::: Input data :::

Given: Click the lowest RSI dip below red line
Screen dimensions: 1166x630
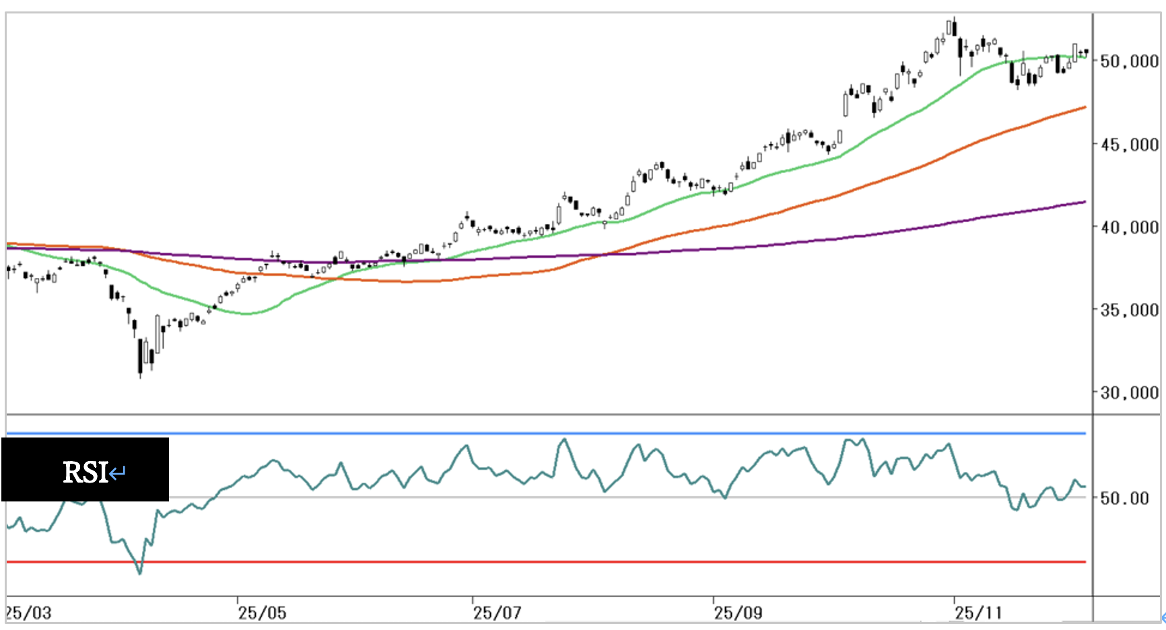Looking at the screenshot, I should point(139,572).
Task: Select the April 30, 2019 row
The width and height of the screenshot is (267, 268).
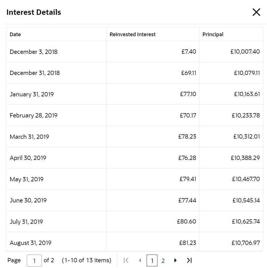Action: [28, 158]
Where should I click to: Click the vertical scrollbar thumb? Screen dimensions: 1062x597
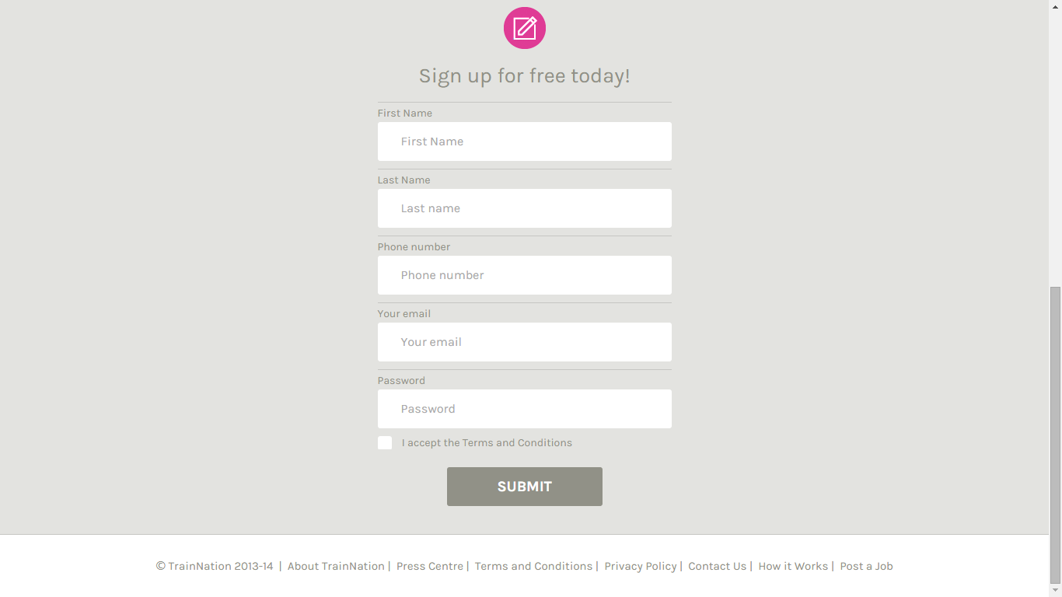point(1055,434)
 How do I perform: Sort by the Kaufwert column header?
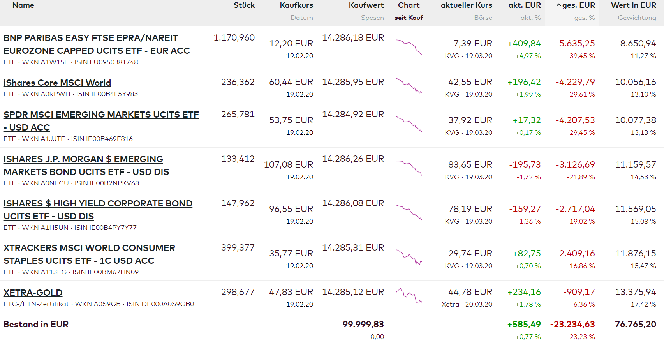pyautogui.click(x=366, y=5)
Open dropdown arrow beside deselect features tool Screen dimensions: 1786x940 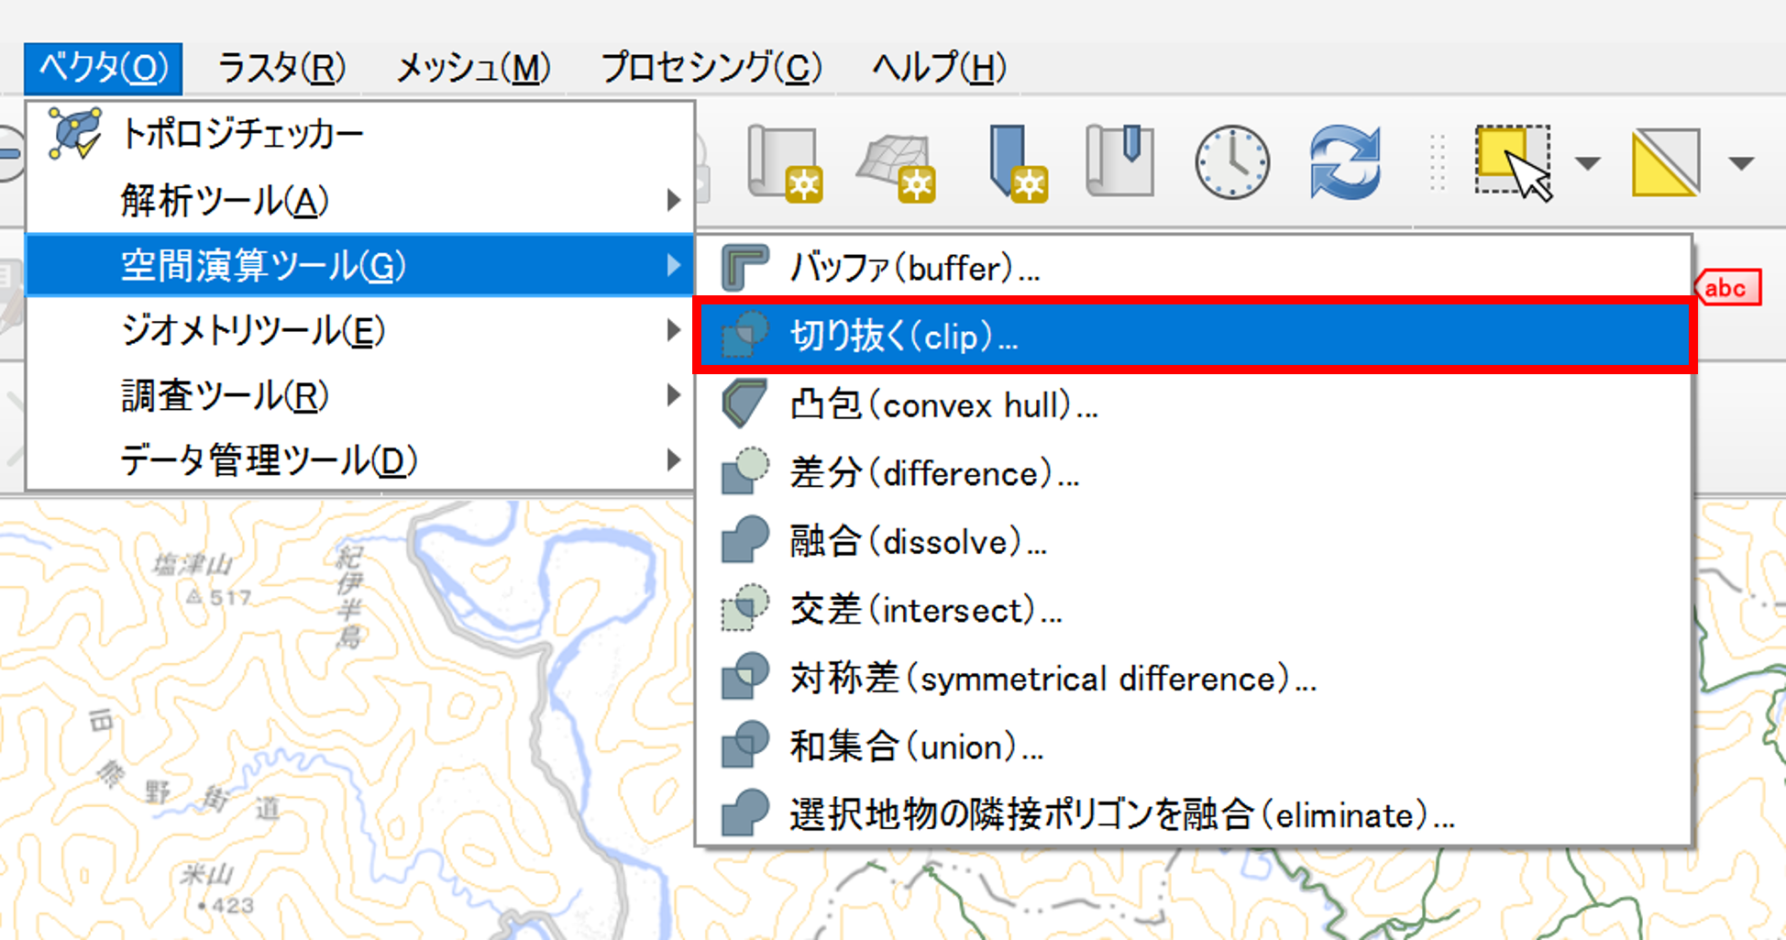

:::

Activity: Please output every record above exactly. Leave the pictures out.

Problem solution:
Given: Click the lowest RSI dip below red line
Screen dimensions: 1166x630
Looking at the screenshot, I should point(139,572).
Task: Select the April 30, 2019 row
The width and height of the screenshot is (267, 268).
Action: [28, 158]
Where should I click to: Click the vertical scrollbar thumb? Screen dimensions: 1062x597
point(1055,434)
 How do I perform: Sort by the Kaufwert column header?
pyautogui.click(x=366, y=5)
Open dropdown arrow beside deselect features tool Screen dimensions: 1786x940 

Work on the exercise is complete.